We are in full festive mood at the Hundred House and the beautiful blanket of snow that fell over the weekend has given an extra sparkle to our restaurant and gardens. We’ll be publishing some photos of the decorations later in the week, but why not take the opportunity to visit out winter wonderland and take advantage of our fabulous lunch menu. Check our Facebook page for opening times over the next few days.

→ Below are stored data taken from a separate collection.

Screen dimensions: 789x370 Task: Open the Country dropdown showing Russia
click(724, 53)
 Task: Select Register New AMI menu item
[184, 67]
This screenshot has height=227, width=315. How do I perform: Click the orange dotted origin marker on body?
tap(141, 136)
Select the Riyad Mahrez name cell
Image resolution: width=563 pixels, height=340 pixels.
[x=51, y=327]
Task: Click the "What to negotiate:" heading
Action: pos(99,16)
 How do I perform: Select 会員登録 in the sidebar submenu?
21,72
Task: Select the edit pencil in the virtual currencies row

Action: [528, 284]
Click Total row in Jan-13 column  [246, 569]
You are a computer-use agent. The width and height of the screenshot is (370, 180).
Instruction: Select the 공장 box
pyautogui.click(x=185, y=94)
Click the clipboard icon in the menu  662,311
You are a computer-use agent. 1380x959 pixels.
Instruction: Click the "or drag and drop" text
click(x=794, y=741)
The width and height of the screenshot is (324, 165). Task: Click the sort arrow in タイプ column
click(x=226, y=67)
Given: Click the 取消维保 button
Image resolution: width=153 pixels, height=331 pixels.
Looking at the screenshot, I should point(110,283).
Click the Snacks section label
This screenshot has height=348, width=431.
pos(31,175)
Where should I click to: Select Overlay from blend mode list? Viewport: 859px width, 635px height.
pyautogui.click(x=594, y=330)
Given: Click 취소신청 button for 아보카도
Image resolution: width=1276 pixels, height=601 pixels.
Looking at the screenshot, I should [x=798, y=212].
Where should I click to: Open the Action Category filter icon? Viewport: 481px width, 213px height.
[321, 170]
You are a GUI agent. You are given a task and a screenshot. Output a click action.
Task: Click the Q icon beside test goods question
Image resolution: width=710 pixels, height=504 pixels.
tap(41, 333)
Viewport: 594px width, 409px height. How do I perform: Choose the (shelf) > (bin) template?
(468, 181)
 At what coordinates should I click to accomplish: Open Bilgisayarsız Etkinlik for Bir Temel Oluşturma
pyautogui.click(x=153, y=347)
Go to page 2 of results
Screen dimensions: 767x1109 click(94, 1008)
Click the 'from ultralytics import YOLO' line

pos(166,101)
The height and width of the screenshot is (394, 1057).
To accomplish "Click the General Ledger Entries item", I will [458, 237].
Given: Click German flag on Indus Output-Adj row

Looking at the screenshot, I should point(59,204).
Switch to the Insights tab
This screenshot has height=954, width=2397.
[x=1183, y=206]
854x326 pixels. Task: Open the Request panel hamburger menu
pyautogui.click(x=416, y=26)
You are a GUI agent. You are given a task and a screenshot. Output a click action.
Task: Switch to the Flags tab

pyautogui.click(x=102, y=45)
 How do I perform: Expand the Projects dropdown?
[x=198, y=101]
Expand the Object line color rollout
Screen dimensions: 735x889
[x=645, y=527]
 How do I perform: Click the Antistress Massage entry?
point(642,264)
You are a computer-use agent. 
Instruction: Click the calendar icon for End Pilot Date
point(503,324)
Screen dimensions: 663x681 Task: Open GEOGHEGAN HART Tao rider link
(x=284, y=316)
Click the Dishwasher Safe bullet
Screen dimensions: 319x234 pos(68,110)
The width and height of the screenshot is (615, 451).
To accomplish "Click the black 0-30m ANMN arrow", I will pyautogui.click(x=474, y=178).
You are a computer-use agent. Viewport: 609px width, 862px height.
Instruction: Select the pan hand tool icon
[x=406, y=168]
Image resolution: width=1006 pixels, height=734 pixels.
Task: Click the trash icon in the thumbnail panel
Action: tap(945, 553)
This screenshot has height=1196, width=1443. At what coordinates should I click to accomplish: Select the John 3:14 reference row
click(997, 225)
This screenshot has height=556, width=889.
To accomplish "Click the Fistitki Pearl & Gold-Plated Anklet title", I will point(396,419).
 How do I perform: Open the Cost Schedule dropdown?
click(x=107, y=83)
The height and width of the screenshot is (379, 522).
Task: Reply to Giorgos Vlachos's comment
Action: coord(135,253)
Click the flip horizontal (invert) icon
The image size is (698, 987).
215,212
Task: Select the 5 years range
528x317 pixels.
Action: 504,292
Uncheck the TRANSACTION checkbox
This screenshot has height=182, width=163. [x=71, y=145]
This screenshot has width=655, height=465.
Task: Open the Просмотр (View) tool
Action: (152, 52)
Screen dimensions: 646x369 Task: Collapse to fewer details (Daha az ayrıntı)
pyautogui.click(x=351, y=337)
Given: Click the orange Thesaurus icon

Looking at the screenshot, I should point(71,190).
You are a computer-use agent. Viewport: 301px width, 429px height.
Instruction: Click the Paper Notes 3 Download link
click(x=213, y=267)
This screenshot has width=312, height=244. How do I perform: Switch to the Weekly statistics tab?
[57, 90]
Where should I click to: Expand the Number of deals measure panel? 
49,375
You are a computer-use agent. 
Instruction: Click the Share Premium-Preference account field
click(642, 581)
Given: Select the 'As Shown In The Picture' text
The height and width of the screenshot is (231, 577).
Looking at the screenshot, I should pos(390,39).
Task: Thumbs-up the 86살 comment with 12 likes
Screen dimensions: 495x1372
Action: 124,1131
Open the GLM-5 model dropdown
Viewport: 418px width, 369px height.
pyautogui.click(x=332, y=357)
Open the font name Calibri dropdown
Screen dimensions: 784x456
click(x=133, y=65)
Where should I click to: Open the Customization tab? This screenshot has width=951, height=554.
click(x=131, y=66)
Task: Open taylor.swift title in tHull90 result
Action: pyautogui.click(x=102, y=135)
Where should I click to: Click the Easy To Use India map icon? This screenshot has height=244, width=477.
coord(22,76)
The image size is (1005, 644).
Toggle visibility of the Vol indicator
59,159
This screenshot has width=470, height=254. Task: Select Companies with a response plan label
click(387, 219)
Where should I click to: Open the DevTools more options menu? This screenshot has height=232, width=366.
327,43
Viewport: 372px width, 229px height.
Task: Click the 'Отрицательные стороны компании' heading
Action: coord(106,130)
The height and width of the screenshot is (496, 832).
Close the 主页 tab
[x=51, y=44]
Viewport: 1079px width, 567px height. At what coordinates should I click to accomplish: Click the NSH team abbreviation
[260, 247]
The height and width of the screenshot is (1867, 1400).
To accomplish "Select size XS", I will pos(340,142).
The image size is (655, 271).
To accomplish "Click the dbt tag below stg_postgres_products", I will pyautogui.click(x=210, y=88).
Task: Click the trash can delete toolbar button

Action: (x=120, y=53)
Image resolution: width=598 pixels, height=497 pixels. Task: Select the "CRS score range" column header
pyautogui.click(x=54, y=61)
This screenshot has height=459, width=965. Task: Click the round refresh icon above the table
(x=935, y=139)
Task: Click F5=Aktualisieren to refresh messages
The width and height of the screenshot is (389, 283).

https://www.facebook.com/HundredHouse/

Just a few minutes drive from the Hundred House Ironbridge is full of hidden gems for you to explore. Perfect for a long weekend, although the snow isn’t a permanent feature !
©kam

 

 

 

 

 

 

 

 

 

 

 

 

 

 

 

 

Throughout December we are offering our festive menu featuring tempting  seasonal dishes such as venison terrine paired with a homemade crab apple jelly, or lightly smoked pheasant breast brought to life with a walnut and sage stuffing. We’ve got traditional options too, with that special Hundred House feel that only comes from championing local produce and innovative style. The full menu is featured on our events page

http://www.hundredhouse.co.uk/events/eventschristmas-fayre-menu-2017/

 

Whether it’s a treat for finally finishing your Christmas shopping, a casual catch up with friends before the hectic Christmas break or an early family celebration give us a call on 01952 580240 to reserve a table and start Christmas 2017 in style !

Our cozy fireplaces create a perfect Christmas backdrop.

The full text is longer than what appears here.